Implications of hike in excise duty

  • Given the nature of the products on which the excise duty has gone up, prices of commodities will rise in general.
  • With annual output shrinking by an estimated 7.7%, it is straightforward to conclude that unemployment has risen significantly.
  • The accompanying price rise will be the unemployed persons’ worst nightmare.
  • The result will be severe inequality.

Change in economic policy framework

  • The Economic Survey 2020-21 considers Olivier Blanchard’s prescription that a fiscal deficit automatically transformed to government debt.
  • Such debts along with their servicing liabilities have a tendency to magnify over the years where present borrowings keep increasing to repay past borrowings and service charges.
  • This leaves little room for growth-enhancing expenditure and reduces a government’s creditworthiness in the eyes of lenders.
  • Debt-financed fiscal spending could well be a driver of growth.
  • It can improve the standard of living of the entire population, without necessarily removing inequality.
  • A government’s fiscal expenditure, Professor Blanchard points out, has stronger multiplier effects during recessions than during booms
  • The inequality, however, could well be benignant, for even though the rich will grow richer, the poor will escape out of poverty.

Condition for debt-financed fiscal spending

  • Debt or the fiscal deficit constitutes the government’s spendable resources.
  • What will prevent the government from sinking into a debt trap?
  • Professor Blanchard shows that the debt-to-GDP ratio can be prevented from exploding if the rate of growth of GDP happens to be higher than the sovereign rate of interest.
  • This is the case in developed economies.
  • In such economies, debt financed government expenditure will create a positive primary surplus out of which interest payments can be made to keep the debt-GDP ratio under control.
  • There will, of course, be a maximum value that this ratio can attain, a value that is higher the larger is the excess of the growth rate over the interest rate.

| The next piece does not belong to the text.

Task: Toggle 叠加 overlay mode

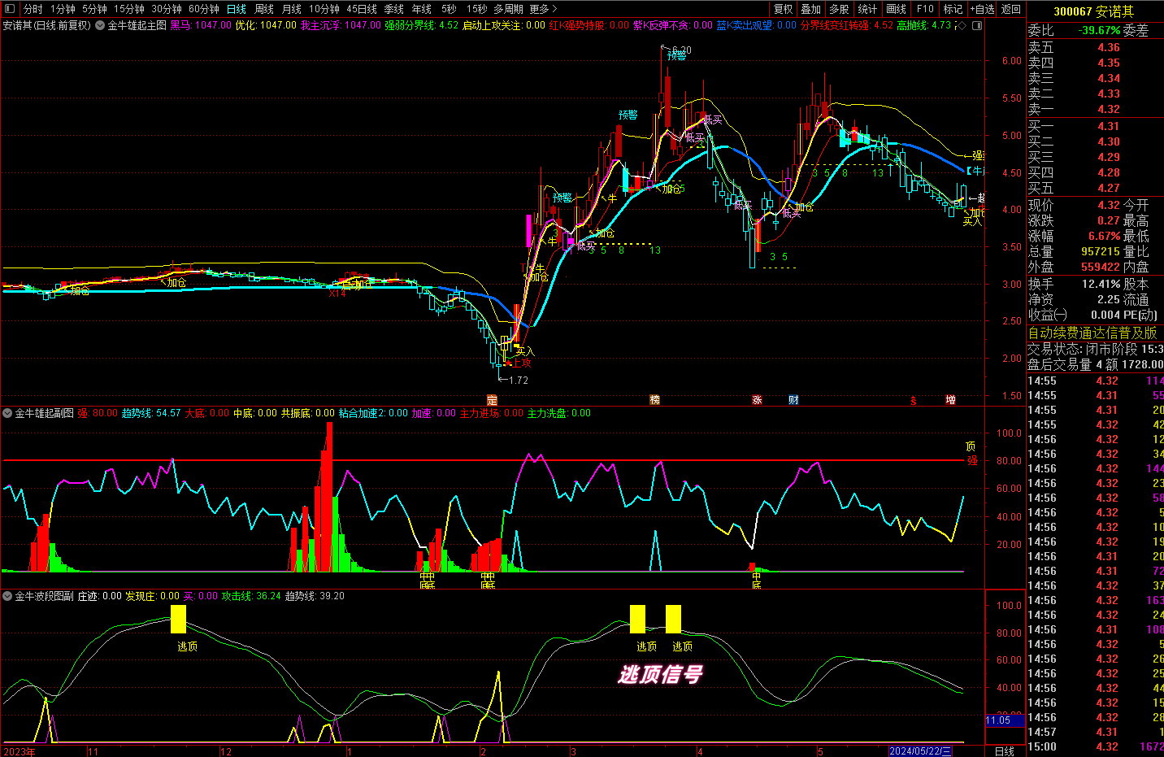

Contradiction in fiscal policy and fiscal regime

  • According to the Economic Survey, India’s average interest rate and growth rate over the last 25 years (leaving out FY 2020-21) have been 8.8% and 12.8% respectively.
  • Hence, Professor Blanchard’s condition is satisfied.
  • This, of course, is not to support excise duty increases, for it goes against the very principle of the Blanchard argument.
  • Therefore, there appears to be a contradiction between the government’s announced fiscal policy stance and the fiscal regime it is actually running.

Consider the question”The Economic Survey 2020-2021 calls for the debt-financed fiscal spending. Do you think that this view is suitable for India economy? What are the risks involved?”

Conclusion

The government must consider the implications of increased excise on the economy and should focus on removing the contradiction in its fiscal policy and fiscal regime.